Deeply troubled by this, his family contacted longtime friend and charismatic church leader Gerald Coates. "He got his whole church to pray for me," Lodge recalls. "That same day was the turning point. I started to feel better."
The incident had an impact on Kirsten--his wife of 32 years--and on his daughter, Emily, and his son, Kristian. "Everyone got strength from it," he says.
Through the years some Christians have challenged Lodge to pinpoint his "born again"experience. He sees his spiritual life as more of a journey than a reaction to a crisis point. He's not a regular churchgoer, but he attends events at Coates' church, Pioneer People, and visits churches while on tour.
While the Moody Blues were touring in the United States once, Lodge travelled more than 300 miles to hear Benny Hinn preach in Orlando, Florida.
So far, Lodge's Christianity hasn't fazed the rest of the band.
"They know where I'm at. It doesn't matter whatever we discuss, they know where I'm going to come from on it. But they also know I'm not going to come from an organized religious point."
Lodge still enjoys researching other philosophies--causing some people to question his reading habits. "Nothing's going to come along and determine who I am. I don't think that's going to happen, because I think if it was going to happen, it would've happened a long time ago."
So what is it like being a Christian in mainstream rock?
"To be honest, I just ride it," Lodge says. "Nothing deters me. I've got an inner strength that comes from it."
Justin, for his part, drifted away from Christianity but seems to have come back to it.

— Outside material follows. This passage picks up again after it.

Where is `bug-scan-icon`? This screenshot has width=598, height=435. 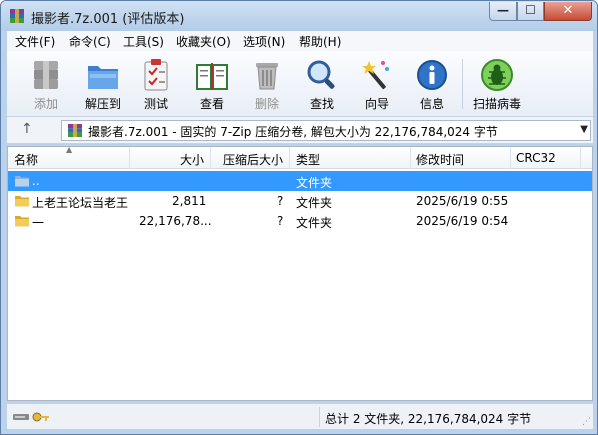
bug-scan-icon is located at coordinates (497, 75).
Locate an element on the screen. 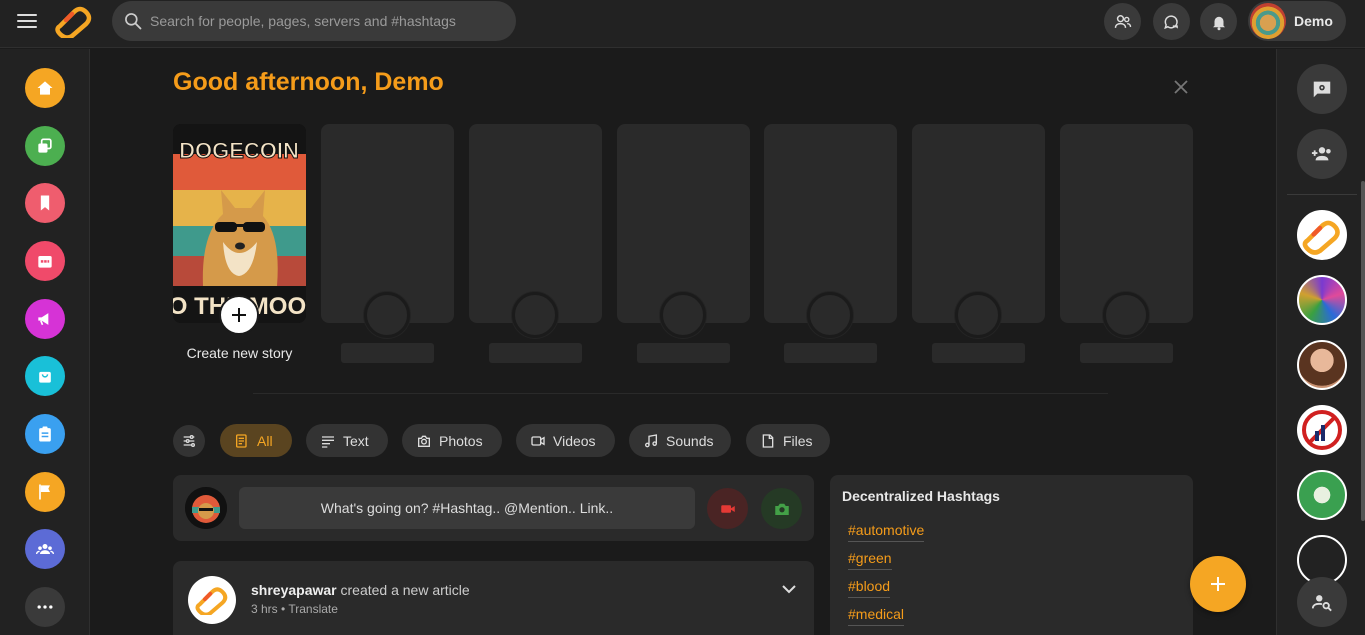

Here's another excerpt from a different article where Justin talks about this:
In their prime the Moodies comprised five songwriters (two of them, John Lodge and Graeme Edge, remain with Hayward to this day) and all wrote rather spiritual lyrics. This was another reason they were ridiculed. “But at the time we got the reputation for that,” says Hayward, “I felt I was speaking for a lot of other people in the late ’60s. I wanted to write about our search for enlightenment, as simple as that. I’m still kind of doing it.”
And where has this search brought Justin Hayward in 2006? “I would have to say Christianity,” he answers. “I came from a family with a very strong faith, I moved away through all sorts of Eastern religions, through meditation, the Tibetan Book of the Dead, anything else. It was reading C.S Lewis, books like Mere Christianity, that helped me to define what I really felt and finally decide. So I came full circle.”
I am not sure about the other band members.